Insufficient Nursing Staff Resulting in Delayed Care and Medication Administration
Penalty
Summary
The facility failed to provide sufficient nursing staff on both the first and second floors, resulting in delays in medication administration, untimely responses to residents' call lights, and inadequate supervision of nursing assistants. Observations and interviews revealed that nurses were responsible for covering multiple medication carts and had more residents assigned than they could manage, leading to late medication passes. The electronic Medication Administration Record (eMAR) frequently showed residents' medications as late, and staff reported being unable to complete their duties on time due to being short-staffed. Multiple staff members stated that when only two nurses were present on a unit, they could not provide timely care, supervise aides, or monitor residents' conditions adequately. Residents reported consistently receiving their medications late and experiencing long wait times for assistance after activating their call lights. Some residents stated they had to wait up to an hour or more for help, and in some cases, had to walk to the nurses' station themselves.
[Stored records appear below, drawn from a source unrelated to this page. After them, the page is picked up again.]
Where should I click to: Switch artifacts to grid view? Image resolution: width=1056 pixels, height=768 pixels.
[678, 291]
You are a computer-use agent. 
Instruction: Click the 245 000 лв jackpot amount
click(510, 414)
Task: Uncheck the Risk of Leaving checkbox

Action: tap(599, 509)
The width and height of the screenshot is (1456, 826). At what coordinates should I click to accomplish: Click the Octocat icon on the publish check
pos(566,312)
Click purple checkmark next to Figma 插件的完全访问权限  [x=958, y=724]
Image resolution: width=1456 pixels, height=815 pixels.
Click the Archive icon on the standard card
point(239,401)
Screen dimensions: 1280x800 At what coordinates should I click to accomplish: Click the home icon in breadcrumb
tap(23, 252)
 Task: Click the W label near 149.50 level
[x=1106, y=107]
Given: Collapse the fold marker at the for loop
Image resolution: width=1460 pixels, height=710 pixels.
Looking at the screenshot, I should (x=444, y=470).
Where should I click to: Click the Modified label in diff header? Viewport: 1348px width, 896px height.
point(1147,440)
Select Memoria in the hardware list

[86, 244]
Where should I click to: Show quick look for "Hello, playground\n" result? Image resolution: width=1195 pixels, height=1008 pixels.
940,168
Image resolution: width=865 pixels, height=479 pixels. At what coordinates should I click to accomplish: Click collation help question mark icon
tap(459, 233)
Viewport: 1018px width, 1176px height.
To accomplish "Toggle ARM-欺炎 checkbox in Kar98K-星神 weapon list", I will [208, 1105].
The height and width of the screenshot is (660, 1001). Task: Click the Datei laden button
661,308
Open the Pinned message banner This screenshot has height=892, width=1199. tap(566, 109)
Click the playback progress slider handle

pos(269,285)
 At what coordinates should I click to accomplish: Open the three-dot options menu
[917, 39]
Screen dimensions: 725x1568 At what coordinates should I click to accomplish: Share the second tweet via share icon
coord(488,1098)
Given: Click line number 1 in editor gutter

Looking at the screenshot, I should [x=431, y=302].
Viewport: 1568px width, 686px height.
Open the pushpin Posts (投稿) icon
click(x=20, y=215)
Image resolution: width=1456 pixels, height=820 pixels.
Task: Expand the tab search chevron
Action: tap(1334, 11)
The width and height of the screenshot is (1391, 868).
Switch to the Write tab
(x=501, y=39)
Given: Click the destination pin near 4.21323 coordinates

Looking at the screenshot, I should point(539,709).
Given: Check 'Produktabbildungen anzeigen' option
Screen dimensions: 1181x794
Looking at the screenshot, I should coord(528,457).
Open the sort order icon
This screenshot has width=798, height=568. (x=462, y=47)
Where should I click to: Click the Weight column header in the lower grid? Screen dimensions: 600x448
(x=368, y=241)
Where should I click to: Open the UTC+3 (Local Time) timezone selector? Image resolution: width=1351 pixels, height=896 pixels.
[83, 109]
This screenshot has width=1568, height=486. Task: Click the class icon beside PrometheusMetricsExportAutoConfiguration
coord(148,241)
Grievance forms and interviews with residents and family members corroborated these issues, with reports of residents having to yell for help, waiting extended periods for pain medication, and staff acknowledging the ongoing staffing shortages. Review of facility assignment sheets over a one-month period confirmed that numerous shifts on both floors operated with only two nurses, and nurses were often required to share medication carts. The staffing coordinator indicated that nurse shifts were being cut due to a lower census, but the remaining residents, particularly those in rehab, required more assistance. Despite staff raising concerns to management and the staffing coordinator, no additional support was provided, and the staffing shortages persisted, directly impacting the timeliness and quality of resident care.